To Fight Or Not to Fight by David Atkins

To Fight or Not to Fight
by David Atkins ("thereisnospoon")

This New York Times editorial has the definitive take on the austerity "deal" being forced on the country. The whole thing is worth a read, but perhaps the most salient point is this:
President Obama could have been more adamant in dealing with Republicans, perhaps threatening to use constitutional powers to ignore the debt ceiling if Congress abrogated its responsibility to raise it. But this episode demonstrates the effectiveness of extortion. Reasonable people are forced to give in to those willing to endanger the national interest.

When faced with an opposition willing to use lies, extortion and terrorism to achieve its goals, there are two possible responses. The first is equal and opposite aggression: to give as good as you get. But the second is to remain open-handed and and assume that by being the adult, turning the other cheek and giving way to your opponent even if only temporarily, you will seize the moral high ground and let the opponent's own momentum carry him over to his own destruction.

That is the essence of what can be loosely characterized as "Eastern" wisdom, a very Taoist or Buddhist approach. In the Christian tradition, this sort of counsel can be found throughout the Book of Matthew. In a more secular vein, it could be called the Atticus Finch approach. Insofar as one gives Barack Obama the benefit of the doubt, he almost surely sees himself as Atticus Finch refusing to punch back even as the villain spits in his face.

The analogy is imperfect at best, of course. In To Kill a Mockingbird, Atticus is the only one in town to stand up to pervasive injustice, and is reviled for his trouble. In today's political climate, he would best be likened to a Bernie Sanders than a Barack Obama. But that having been said, the key point here is the response to intractable hatred, violence and terrorism. The character of Atticus Finch is celebrated in progressive circles precisely because he does not punch back, even when a man lies in his courtroom, incites racism to defeat him in trial, gets his client killed, and then spits right in his face. We celebrate Atticus for not giving into the temptation of the same righteous anger we all feel in that scene, the desire to do copious physical harm to the transgressor, to give him as good as he gave and then some.

In foreign policy, it is likewise the progressive instinct to prove the superiority of our values by refusing to debase ourselves even in the face of mass terrorism perpetrated by fundamentalist extremists, whether it be Al Qaeda or Anders Breivik. It is our instinct to refuse to be goaded into retaliatory war, or the passive-aggressive crouch of a national security state. It is our instinct, in other words, to react to terrorism by taking reasonable preventive measures and targeted efforts to bring individual perpetrators to justice, but on a broader level to soften anger towards us as a society by proving that we remain undaunted by violent attempts to goad us into an eternal clash of civilizations.
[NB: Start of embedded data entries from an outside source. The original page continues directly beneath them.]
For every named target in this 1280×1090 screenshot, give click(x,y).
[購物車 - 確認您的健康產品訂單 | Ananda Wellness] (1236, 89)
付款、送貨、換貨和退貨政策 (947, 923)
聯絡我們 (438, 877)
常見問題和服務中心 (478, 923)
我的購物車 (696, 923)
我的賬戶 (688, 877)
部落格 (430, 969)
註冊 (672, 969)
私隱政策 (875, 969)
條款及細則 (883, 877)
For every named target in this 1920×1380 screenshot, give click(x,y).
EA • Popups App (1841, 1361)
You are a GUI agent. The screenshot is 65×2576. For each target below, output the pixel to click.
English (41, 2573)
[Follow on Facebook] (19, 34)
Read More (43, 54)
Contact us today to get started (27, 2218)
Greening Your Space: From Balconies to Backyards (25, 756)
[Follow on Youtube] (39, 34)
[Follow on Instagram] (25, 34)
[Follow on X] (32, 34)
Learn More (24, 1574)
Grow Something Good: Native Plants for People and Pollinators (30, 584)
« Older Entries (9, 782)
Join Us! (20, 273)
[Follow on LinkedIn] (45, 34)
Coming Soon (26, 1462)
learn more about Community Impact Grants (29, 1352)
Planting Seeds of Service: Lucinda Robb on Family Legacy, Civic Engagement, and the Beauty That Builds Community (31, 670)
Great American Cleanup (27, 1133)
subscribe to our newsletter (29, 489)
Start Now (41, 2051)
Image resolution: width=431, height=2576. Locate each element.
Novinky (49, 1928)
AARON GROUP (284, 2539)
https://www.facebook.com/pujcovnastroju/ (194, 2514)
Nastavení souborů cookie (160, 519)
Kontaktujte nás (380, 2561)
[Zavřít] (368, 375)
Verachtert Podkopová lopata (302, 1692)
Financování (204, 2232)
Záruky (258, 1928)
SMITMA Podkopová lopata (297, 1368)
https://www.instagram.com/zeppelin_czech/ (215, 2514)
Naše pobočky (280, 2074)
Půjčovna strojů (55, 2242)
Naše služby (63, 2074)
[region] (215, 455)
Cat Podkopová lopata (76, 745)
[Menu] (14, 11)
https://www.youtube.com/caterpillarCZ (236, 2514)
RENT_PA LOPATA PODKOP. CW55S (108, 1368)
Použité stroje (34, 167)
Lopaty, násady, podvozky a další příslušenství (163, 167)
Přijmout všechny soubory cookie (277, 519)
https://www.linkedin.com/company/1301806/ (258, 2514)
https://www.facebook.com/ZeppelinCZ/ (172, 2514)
It is not our instinct to take an eye for an eye, a tooth for a tooth. It is not our instinct to play by the rules of "The Chicago Way", where an act of aggression by an opponent is responded to with an act of equal or greater retaliation by your own side:

Many on the Left tend to feel deeply uncomfortable with that kind of approach. Ironically, "progressives" tend to idolize not the great 19th and early 20th century firebrands who were the namesake of the movement, but rather advocates of non-violent resistance.
FDR's great Madison Square Garden speech welcoming the hatred of the forces of big business strikes many self-avowed progressives as jarring and not in keeping with their values: not because they necessarily support big business, but because they instinctively recoil at such a strident, deeply aggressive approach to one's opposition. Listen to FDR once more, and see if you too do not cringe even ever so slightly at the brazenness of the man's rhetoric.

It should come as no surprise that modern Democrats lack the will to fight on equal terms with the uncompromising terrorists of the Right. It should come as no surprise that Barack Obama continues to have the support of most of the Democratic base even as he gives away the store.

Go to any convention of progressives, and you're far likelier to see images of Martin Luther King, Jr. and Mahatma Gandhi than either Teddy or Franklin Delano Roosevelt. To most Democrats and progressives, Barack Obama is simply following along in their tradition of passive resistance and refusal to play by their terms.

The key challenge for the progressive movement is to decide just how far down that road we will travel before enough is enough, before the Eastern Tao gives ground to the Chicago Way, and before even Atticus Finch decides he has no choice but to finally punch back.